Look at the entries below and restate word for word the lines from the first through the one that has "Task: Toggle the RGB48 output format checkbox".

------------------------------------------------------------------------

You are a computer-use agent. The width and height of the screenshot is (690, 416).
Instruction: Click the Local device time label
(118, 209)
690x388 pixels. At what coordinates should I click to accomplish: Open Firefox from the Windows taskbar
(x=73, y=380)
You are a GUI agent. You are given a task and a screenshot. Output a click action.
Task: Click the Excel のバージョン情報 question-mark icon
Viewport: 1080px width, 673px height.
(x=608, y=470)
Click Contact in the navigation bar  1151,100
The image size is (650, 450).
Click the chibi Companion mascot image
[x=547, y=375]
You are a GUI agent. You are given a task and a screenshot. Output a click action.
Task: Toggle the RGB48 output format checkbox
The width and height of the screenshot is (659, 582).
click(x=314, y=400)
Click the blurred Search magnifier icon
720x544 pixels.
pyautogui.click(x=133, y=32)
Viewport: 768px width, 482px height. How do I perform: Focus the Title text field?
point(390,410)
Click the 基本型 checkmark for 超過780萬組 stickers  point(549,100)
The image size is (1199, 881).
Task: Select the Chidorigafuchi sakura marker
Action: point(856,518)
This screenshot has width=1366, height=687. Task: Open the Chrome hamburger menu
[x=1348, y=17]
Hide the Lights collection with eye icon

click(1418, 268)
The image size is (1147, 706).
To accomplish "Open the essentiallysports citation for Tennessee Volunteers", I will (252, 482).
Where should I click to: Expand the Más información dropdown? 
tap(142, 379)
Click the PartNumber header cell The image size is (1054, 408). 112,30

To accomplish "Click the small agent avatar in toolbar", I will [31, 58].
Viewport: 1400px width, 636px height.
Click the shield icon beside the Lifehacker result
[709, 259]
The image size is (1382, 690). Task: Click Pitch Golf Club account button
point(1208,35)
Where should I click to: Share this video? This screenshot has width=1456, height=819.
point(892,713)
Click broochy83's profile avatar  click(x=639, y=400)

------------------------------------------------------------------------

COMPLETED EXERCISE:
You are a computer-use agent. The width and height of the screenshot is (690, 416).
Instruction: Click the Local device time label
(118, 209)
690x388 pixels. At what coordinates should I click to accomplish: Open Firefox from the Windows taskbar
(x=73, y=380)
You are a GUI agent. You are given a task and a screenshot. Output a click action.
Task: Click the Excel のバージョン情報 question-mark icon
Viewport: 1080px width, 673px height.
(x=608, y=470)
Click Contact in the navigation bar  1151,100
The image size is (650, 450).
Click the chibi Companion mascot image
[x=547, y=375]
You are a GUI agent. You are given a task and a screenshot. Output a click action.
Task: Toggle the RGB48 output format checkbox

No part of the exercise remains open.